A surprising system: polymeric nanoreactors containing a mimic with dual-enzyme activity

Abstract

Reactive oxygen species have been implicated in various diseases, but attempts to find efficient antioxidant treatments for such conditions have met with only limited success. Here, we have developed an antioxidant nanoreactor by encapsulating a dual-enzyme mimic of superoxide dismutase and catalase, in polymeric nanovesicles and examined how this nanoreactor combats oxidative stress. The mimic (Cu^IIENZm) is encapsulated inside poly-(2-methyloxazoline)–poly-(dimethylsiloxane)–poly(2-methyloxazoline) polymer vesicles that feature membranes permeable to superoxide, enabling the enzyme mimic to act in situ.
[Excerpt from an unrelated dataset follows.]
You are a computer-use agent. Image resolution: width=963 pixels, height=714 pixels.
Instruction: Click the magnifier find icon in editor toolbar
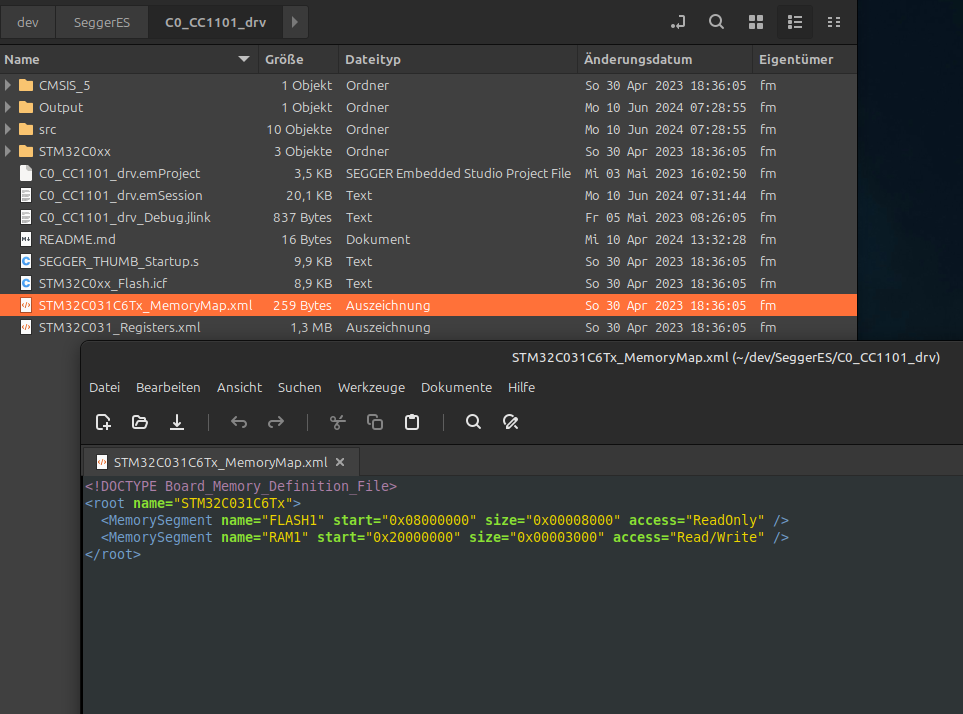[474, 422]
We ensured that the size and shape of polymeric vesicles were not changed during the encapsulation procedure by analysis with light scattering and transmission electron microscopy, and that the structural geometry of Cu^IIENZm was preserved, as demonstrated by electron paramagnetic resonance and UV-vis spectroscopy. Due to its bi-functionality, Cu^IIENZm detoxified both superoxide radicals and related H₂O₂. The intracellular localization of the nanoreactor in THP-1 cells was established using confocal laser scanning microscopy and flow cytometry. No evident toxicity was found using MTS and LDH assays. As Cu^IIENZm remained active inside the vesicles therefore, these Cu^IIENZm-containing nanoreactors exhibited efficient antioxidant activity in THP-1 cells. Development of this simple, robust antioxidant nanoreactor represents a new direction in efficiently fighting oxidative stress.